**Information**

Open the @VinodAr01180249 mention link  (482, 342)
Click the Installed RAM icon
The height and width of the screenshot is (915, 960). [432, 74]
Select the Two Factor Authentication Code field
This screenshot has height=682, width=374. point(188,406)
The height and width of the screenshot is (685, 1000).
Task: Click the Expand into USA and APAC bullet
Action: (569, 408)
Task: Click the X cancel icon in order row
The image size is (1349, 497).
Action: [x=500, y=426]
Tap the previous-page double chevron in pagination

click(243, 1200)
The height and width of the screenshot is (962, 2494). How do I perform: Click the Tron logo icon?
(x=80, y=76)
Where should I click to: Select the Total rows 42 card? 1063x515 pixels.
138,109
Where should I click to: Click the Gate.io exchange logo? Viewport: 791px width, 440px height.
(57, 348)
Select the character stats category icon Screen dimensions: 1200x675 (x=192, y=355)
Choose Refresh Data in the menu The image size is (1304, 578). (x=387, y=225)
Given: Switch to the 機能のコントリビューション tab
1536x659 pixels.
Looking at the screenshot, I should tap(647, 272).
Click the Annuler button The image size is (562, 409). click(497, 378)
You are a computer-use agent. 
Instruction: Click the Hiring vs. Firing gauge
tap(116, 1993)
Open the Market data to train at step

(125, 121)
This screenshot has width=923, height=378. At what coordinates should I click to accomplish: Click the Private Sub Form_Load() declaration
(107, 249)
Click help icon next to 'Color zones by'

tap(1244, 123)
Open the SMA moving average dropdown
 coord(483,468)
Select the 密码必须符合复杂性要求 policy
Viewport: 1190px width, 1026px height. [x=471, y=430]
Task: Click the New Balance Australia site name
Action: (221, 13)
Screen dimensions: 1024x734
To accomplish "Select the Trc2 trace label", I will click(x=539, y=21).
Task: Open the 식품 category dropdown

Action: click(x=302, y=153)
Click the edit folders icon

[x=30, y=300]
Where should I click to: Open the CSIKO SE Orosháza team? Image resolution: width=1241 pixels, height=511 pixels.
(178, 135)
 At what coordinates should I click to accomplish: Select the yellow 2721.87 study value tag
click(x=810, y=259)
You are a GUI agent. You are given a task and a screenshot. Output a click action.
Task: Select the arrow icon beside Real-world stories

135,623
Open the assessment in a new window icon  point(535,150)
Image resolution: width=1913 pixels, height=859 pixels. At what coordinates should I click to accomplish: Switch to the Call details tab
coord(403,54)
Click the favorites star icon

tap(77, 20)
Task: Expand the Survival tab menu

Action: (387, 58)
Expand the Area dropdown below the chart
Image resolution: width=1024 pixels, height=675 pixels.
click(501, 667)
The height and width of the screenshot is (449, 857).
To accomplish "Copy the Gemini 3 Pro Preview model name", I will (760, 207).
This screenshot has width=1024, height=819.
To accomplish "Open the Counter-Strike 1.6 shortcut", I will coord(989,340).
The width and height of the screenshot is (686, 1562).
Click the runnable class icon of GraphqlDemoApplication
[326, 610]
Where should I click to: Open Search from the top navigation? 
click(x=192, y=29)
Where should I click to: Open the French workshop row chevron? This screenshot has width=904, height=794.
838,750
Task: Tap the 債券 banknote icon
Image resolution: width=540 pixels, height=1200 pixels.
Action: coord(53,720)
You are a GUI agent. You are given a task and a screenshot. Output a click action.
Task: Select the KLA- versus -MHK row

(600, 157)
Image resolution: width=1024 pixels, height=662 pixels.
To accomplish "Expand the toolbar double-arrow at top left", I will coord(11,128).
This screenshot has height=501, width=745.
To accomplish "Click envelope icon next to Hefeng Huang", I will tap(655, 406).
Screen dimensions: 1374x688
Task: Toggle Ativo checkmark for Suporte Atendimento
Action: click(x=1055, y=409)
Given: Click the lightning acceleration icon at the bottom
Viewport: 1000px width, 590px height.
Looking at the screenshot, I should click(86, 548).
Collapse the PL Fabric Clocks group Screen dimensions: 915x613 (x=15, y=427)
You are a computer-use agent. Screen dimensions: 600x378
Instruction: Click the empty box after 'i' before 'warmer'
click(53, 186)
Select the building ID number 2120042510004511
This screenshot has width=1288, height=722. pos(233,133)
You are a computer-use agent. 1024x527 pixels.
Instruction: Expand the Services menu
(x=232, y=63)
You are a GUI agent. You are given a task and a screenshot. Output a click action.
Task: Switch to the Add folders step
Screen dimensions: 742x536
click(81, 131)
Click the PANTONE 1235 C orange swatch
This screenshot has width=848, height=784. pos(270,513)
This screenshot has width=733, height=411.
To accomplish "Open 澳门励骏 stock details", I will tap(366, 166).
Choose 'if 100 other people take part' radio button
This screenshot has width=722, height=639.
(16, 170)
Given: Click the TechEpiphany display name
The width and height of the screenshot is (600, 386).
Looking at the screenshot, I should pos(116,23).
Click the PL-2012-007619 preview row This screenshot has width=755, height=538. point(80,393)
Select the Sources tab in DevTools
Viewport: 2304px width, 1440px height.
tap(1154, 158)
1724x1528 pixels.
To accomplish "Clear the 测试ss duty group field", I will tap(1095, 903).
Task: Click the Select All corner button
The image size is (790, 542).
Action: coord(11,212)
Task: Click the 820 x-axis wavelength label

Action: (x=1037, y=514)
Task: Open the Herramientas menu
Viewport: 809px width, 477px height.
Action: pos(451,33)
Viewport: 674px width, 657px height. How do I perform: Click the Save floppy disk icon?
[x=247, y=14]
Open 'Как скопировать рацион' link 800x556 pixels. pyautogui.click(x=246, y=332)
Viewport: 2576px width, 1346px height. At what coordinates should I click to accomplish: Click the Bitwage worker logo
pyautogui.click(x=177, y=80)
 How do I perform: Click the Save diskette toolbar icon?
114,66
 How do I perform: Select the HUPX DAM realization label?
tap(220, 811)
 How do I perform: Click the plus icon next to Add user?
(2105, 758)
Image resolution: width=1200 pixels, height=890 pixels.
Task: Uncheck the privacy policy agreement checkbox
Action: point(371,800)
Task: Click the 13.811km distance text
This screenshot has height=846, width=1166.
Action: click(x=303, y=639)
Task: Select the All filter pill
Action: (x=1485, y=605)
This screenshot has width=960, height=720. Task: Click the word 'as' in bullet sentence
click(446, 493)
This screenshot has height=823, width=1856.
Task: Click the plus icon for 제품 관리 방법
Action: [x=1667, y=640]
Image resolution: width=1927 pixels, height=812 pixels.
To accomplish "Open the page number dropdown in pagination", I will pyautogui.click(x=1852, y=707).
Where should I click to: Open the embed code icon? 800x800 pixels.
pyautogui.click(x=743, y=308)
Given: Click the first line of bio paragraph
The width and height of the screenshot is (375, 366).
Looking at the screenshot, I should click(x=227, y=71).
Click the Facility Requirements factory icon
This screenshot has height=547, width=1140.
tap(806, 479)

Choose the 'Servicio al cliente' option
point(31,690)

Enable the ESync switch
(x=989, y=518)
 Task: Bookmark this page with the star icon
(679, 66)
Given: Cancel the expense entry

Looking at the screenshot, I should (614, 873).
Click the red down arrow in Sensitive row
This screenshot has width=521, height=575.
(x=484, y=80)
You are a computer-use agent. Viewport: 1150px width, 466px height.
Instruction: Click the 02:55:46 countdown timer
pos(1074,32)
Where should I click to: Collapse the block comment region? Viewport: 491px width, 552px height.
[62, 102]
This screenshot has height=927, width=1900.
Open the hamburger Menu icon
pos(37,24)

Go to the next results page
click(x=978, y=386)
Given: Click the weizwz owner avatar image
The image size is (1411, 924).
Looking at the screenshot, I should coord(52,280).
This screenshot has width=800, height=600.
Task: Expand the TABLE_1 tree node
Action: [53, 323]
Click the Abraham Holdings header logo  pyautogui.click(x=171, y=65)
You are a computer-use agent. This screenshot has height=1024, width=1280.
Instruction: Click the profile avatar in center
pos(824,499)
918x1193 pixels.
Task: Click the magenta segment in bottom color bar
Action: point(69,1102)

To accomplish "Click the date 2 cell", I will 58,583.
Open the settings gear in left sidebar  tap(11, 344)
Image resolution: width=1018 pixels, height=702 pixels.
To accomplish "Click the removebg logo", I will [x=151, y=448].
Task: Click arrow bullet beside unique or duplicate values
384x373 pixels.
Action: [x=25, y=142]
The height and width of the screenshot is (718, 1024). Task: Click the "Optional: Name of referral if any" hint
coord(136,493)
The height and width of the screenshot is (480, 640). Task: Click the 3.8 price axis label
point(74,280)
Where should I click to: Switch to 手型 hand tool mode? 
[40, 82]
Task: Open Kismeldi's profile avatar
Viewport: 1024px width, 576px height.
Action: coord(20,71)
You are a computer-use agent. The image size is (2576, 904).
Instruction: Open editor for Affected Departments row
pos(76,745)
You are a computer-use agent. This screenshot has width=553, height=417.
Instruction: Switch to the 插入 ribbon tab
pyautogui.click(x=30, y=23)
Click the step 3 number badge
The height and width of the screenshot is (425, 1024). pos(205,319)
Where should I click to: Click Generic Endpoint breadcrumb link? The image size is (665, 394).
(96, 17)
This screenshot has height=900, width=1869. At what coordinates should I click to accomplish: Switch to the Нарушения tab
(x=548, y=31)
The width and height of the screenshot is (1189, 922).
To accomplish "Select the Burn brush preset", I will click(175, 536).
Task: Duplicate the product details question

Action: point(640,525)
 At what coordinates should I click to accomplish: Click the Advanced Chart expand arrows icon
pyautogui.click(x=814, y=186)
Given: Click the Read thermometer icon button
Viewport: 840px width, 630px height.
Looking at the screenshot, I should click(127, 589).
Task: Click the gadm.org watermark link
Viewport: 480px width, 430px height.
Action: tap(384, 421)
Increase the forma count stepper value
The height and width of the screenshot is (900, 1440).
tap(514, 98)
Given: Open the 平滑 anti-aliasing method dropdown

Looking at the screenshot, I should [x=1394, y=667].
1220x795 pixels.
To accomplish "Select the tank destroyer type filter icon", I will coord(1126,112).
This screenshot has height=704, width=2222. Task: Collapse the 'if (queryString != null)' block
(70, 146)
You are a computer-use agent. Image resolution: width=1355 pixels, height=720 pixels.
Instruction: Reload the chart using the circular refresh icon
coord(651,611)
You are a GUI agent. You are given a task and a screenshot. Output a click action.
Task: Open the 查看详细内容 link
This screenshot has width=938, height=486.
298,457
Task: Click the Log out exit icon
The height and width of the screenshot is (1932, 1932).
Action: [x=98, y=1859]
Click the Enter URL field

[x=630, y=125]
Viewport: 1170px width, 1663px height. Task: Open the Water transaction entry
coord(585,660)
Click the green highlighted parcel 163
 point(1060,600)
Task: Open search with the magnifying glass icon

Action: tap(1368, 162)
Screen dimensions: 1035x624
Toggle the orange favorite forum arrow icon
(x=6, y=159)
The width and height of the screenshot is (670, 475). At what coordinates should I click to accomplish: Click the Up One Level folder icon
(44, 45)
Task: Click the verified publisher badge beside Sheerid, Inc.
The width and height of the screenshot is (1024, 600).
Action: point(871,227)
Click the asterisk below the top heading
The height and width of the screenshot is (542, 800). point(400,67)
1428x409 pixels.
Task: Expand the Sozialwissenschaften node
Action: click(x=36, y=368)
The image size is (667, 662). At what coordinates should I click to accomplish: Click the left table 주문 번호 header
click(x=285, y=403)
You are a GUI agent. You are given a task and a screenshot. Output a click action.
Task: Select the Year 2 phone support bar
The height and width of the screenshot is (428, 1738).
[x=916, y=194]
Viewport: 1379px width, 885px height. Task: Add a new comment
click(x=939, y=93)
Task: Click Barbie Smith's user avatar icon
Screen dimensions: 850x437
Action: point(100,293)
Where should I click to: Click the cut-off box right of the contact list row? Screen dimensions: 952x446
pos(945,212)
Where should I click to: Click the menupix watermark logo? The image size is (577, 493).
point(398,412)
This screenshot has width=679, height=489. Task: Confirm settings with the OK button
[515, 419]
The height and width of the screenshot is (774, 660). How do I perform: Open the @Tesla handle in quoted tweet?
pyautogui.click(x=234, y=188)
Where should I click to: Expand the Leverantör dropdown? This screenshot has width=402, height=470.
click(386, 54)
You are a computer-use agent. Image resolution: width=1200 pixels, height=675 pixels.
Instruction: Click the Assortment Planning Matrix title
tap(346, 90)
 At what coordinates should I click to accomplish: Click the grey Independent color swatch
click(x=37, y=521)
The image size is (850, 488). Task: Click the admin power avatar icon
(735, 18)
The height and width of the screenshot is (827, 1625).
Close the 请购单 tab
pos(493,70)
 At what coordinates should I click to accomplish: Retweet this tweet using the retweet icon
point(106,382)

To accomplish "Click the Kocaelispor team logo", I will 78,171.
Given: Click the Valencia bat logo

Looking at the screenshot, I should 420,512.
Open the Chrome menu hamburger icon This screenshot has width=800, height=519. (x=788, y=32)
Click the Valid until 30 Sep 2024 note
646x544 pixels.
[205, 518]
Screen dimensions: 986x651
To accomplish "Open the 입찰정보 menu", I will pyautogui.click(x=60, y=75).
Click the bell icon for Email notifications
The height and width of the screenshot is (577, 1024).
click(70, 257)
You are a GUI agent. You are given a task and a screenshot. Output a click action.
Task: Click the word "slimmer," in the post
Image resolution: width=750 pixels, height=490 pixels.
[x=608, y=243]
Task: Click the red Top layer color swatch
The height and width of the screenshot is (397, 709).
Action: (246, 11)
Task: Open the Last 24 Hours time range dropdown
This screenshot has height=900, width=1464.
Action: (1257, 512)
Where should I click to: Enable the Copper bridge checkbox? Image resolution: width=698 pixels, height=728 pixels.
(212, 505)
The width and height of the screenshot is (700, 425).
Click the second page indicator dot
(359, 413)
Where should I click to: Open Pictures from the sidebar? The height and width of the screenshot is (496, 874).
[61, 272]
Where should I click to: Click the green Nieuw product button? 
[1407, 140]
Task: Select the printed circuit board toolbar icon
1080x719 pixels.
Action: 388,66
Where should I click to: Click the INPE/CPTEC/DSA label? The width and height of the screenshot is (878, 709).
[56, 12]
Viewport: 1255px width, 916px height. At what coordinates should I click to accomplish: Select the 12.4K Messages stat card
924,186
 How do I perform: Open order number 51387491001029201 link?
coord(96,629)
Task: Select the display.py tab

**Directions**
Reply with nothing but the number of lines in the listing that include the string "display".

**Exercise output**
2